===== EXCERPTED TEXT =====
Carrie Cohen was an assistant US attorney in the southern district and Chief of the Public Integrity Bureau for the New York Attorney General's Office. She does white collar defense now, as well as state and local government enforcement. She represents corporations, boards, and C-suite executives in government-facing investigative and regulatory matters, and knows a whole lot about this. Some of us remember she obtained the first conviction of former State Assembly Speaker Sheldon Silver.
Tom Robbins, my friend, has covered political corruption as a journalist for decades. More to come apparently, Tom. He's an Investigative Journalist in Residence at the Craig Newmark Graduate School of Journalism at CUNY, and he has been a columnist and staff writer at the Village Voice, the New York Daily News, the New York Observer, et cetera, City Limits.
And then Basil Smikle, the last, but not least, has been a political strategist and policy advisor for 30 years. He's got local, national, and international experience, currently a professor at Columbia University. You've seen him on MSNBC as a political analyst, and he at one time was Executive Director of the New York State Democratic Party, got a PhD in politics and education, and an MPA from Columbia, and I am so glad to have all of you here.
Let's just jump right into it. I've got some questions for each of you, and I want to engage you a little bit, and then we can talk among ourselves, and then we'll begin taking questions at the top of the hour at 11:00.
Carrie, I wanted to start with you, and I'm sure you've heard this from a lot of other people, but journalists are curious too. How strong is the case against Eric Adams? When you assessed it... I know you may have heard a lot of different things, but when you read that indictment, you hear about the facts of the case as they've been reported. How strong is the case and what is the strategic logic of starting with the mayor as opposed to anybody else that might be involved?
Carrie H. Cohen: So, thanks for that question. It's great to be here with all of you. I have read your coverage of my cases when I was a prosecutor and read and watch the coverage now as a defense attorney at Morrison Foerster. So, it's really good to be here. Starting with the mayor, I think it's really important to understand that especially the Southern District of New York is going to start at the top to the extent they can. Clearly, there are many different branches to this investigation, and I'm sure we'll see more branches come out, but it's important, especially because of the timing of the primary in June, I think the office felt some pressure if they felt they had proof beyond a reasonable doubt of a crime, to charge it early. The voters have a right to know what the government knows, if the government actually believes that, again, that they have proof beyond a reasonable doubt.
===== SUPPLIED DATA =====
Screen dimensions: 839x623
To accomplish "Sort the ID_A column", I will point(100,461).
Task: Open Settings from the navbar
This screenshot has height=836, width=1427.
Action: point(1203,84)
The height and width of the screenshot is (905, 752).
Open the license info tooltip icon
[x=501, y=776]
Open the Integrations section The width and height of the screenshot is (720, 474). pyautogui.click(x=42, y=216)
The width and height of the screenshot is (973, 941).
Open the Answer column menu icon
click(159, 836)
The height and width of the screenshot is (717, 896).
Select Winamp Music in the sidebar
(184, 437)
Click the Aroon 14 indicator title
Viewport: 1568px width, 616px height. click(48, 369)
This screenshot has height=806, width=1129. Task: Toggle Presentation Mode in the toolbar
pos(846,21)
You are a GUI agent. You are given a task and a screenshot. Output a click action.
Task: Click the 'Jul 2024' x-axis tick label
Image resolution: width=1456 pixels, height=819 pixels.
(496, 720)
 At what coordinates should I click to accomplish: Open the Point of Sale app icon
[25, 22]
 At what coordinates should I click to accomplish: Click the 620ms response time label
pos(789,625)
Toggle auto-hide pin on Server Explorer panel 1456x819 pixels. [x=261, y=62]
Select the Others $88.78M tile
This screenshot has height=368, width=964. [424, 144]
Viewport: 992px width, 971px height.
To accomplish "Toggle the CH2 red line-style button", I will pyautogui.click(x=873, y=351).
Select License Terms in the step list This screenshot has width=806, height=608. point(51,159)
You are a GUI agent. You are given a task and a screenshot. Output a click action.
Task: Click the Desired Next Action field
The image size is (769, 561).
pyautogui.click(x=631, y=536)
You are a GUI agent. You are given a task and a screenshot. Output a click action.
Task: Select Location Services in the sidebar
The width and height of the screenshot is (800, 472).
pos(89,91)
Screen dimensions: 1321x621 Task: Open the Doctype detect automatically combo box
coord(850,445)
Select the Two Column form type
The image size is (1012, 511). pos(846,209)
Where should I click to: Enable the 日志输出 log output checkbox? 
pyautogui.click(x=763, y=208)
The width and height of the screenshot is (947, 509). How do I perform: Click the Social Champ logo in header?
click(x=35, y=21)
=====
## OBJECTIVE 1
Answer each question about the excerpted text:
(a) At which school is Tom Robbins an Investigative Journalist in Residence?
(b) For how many years has Basil Smikle been a political strategist and policy advisor?
(c) At which firm does Carrie H. Cohen say she now works as a defense attorney?
## OBJECTIVE 2
Copy out the rows word for word, starting at the row that contains "Screen dimensions: 1321x621" and ending at the row that contains "pyautogui.click(x=763, y=208)".

## CORRECT RESULT 1
(a) The Craig Newmark Graduate School of Journalism at CUNY
(b) 30 years
(c) Morrison Foerster

## CORRECT RESULT 2
Screen dimensions: 1321x621 Task: Open the Doctype detect automatically combo box
coord(850,445)
Select the Two Column form type
The image size is (1012, 511). pos(846,209)
Where should I click to: Enable the 日志输出 log output checkbox? 
pyautogui.click(x=763, y=208)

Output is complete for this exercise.